2 - Quando não exista legislação comunitária que contemple os métodos de análise ou os procedimentos a adoptar na detecção de resíduos nos produtos alimentares, serão os mesmos estabelecidos por portaria do Ministro da Agricultura, Pescas e Alimentação, sob proposta do Instituto de Qualidade Alimentar, depois de ouvidos a Direcção-Geral da Pecuária, o Instituto Nacional de Investigação Agrária, a Direcção-Geral dos Cuidados de Saúde Primários e o Instituto Nacional de Saúde Dr. Ricardo Jorge.
Artigo 8.º
Tolerâncias de resíduos
1 - As tolerâncias de resíduos admitidas nos géneros alimentícios de origem nacional ou importados, de que trata o presente decreto-lei, serão as fixadas em listas anexas às portarias a que se refere o artigo 5.º
2 - As tolerâncias de resíduos admitidas quando se trate de pesticidas serão fixadas nos termos do número anterior, depois de ouvida a Comissão de Toxicologia dos Pesticidas.
Artigo 9.º
Outras competências
1 - O Instituto de Qualidade Alimentar, a Direcção-Geral da Pecuária e a Direcção-Geral dos Cuidados de Saúde Primários deverão assegurar o cumprimento do presente diploma no domínio das suas competências.

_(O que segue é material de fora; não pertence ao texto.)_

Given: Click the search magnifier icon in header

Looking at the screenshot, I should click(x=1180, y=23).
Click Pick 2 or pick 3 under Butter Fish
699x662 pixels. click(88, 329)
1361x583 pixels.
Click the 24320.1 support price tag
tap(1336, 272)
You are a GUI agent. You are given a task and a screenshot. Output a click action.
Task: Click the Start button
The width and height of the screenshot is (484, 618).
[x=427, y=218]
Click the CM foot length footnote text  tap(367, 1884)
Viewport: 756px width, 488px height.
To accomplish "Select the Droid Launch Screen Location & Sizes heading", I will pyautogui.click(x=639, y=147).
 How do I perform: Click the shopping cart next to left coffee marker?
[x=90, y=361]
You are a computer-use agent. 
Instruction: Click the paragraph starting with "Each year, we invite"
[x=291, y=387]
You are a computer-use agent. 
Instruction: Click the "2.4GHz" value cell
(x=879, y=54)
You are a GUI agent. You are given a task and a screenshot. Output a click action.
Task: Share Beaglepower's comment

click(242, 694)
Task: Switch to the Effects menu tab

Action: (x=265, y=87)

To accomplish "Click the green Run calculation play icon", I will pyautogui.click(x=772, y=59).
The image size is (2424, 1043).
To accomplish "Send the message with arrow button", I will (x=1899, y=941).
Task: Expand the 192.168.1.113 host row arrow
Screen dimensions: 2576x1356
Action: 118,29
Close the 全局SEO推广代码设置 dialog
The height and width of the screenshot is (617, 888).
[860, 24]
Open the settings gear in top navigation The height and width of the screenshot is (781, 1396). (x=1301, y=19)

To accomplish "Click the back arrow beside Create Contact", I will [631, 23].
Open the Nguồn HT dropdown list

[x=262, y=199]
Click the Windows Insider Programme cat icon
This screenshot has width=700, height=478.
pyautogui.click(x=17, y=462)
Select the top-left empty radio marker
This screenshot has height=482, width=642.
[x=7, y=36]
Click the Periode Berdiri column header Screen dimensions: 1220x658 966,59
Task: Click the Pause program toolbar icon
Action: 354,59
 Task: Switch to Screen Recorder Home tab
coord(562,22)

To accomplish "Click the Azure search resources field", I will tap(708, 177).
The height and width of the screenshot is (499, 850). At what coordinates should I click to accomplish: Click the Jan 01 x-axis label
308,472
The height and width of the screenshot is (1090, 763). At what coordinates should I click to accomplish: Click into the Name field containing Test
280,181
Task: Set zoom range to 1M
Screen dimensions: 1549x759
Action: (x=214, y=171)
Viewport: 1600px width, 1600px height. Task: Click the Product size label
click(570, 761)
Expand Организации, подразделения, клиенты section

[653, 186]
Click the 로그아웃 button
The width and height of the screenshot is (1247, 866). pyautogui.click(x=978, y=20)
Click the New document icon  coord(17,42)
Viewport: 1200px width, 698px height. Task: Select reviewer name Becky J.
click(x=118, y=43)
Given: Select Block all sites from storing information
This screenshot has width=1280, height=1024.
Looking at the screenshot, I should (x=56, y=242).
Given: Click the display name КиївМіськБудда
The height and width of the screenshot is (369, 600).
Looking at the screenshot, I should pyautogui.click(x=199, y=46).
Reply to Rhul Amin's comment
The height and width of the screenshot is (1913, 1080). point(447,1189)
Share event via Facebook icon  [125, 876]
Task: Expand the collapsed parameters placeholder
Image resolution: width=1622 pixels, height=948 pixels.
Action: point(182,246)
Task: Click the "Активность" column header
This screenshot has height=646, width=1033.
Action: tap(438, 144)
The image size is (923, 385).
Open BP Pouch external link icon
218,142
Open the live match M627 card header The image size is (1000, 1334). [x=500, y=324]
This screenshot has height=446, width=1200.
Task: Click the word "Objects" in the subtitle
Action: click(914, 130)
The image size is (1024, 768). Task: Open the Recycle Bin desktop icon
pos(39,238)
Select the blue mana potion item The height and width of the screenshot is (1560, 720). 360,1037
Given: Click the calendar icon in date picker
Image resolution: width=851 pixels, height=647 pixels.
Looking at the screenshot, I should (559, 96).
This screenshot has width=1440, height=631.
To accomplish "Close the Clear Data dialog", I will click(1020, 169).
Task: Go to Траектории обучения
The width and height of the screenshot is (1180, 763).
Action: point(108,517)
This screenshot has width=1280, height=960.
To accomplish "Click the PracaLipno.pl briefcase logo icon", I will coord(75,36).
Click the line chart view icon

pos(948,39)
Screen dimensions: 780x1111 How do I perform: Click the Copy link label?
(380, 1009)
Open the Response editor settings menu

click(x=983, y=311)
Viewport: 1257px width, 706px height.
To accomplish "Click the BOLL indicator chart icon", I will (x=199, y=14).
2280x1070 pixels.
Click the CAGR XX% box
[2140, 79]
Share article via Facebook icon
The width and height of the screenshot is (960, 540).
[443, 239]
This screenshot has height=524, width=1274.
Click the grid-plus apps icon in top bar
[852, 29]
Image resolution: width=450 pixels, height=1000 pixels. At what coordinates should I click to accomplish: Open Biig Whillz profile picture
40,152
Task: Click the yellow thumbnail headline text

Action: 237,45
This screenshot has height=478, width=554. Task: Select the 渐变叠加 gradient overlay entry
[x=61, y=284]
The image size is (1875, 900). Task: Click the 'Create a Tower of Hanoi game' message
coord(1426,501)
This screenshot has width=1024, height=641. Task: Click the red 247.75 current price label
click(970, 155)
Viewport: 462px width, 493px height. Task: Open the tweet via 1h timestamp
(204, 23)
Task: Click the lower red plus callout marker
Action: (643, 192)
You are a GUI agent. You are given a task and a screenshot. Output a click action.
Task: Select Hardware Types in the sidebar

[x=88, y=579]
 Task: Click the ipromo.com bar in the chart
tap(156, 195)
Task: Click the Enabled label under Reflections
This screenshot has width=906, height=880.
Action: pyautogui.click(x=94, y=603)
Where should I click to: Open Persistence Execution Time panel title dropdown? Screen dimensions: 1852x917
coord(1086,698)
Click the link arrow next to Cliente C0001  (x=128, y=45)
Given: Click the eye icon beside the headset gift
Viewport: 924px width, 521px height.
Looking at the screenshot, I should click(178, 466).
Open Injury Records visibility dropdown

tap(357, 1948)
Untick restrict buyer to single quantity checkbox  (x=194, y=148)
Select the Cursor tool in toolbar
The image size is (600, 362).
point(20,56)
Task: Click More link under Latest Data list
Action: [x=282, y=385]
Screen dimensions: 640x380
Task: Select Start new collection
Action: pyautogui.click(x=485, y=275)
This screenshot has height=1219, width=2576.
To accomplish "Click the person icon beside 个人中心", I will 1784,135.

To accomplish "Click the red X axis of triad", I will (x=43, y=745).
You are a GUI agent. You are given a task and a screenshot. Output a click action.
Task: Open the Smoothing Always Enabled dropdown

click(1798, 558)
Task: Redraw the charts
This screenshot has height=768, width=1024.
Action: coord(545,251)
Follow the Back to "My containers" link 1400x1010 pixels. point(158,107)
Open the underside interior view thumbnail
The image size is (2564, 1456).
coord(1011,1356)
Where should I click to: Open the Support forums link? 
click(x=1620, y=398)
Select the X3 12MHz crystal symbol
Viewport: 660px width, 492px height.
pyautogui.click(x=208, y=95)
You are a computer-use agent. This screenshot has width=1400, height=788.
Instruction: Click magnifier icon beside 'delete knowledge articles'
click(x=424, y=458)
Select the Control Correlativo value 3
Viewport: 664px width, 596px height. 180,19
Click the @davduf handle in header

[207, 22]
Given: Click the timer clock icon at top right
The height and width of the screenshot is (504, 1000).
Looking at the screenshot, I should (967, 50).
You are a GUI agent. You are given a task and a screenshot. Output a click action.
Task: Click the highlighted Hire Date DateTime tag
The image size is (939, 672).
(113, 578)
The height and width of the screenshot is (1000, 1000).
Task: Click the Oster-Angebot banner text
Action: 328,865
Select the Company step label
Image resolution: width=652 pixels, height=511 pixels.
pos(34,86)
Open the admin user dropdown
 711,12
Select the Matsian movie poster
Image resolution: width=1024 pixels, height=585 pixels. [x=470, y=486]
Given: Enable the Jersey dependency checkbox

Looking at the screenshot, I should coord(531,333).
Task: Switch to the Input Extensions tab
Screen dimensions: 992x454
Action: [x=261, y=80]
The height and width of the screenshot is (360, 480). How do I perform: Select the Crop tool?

2 - Compete à Direcção-Geral da Pecuária a aprovação e autorização para venda das substâncias ou produtos para uso em medicina veterinária, bem como a definição dos respectivos intervalos de segurança, sendo, no caso dos pesticidas de uso veterinário, ouvida a Comissão de Toxicologia dos Pesticidas.
3 - Compete também à Direcção-Geral da Pecuária a aprovação dos rótulos de pesticidas de uso veterinário.
Artigo 10.º
Sanções
1 - As infracções ao disposto nos n.os 1 e 2 do artigo 3.º e na alínea a) do artigo 4.º constituem contra-ordenações puníveis com coima até 500000$00, se outras sanções lhes não couberem.
2 - A competência para a aplicação das coimas e sanções acessórias pertence ao director do Instituto de Qualidade Alimentar.
Artigo 11.º
Norma revogatória
É revogado o Decreto-Lei 210/84, de 26 de Junho.
Artigo 12.º
Entrada em vigor
O presente diploma entra em vigor 180 dias após a sua publicação.
Visto e aprovado em Conselho de Ministros de 18 de Agosto de 1988. - Aníbal António Cavaco Silva - Joaquim Fernando Nogueira - José Macário Correia - Álvaro Roque de Pinho Bissaia Barreto - Maria Leonor Couceiro Pizarro Beleza de Mendonça Tavares - Licínio Alberto de Almeida Cunha.
Promulgado em 29 Setembro de 1988.
Publique-se.
O Presidente da República, MÁRIO SOARES.
Referendado em 3 de Outubro de 1988.
O Primeiro-Ministro, Aníbal António Cavaco Silva.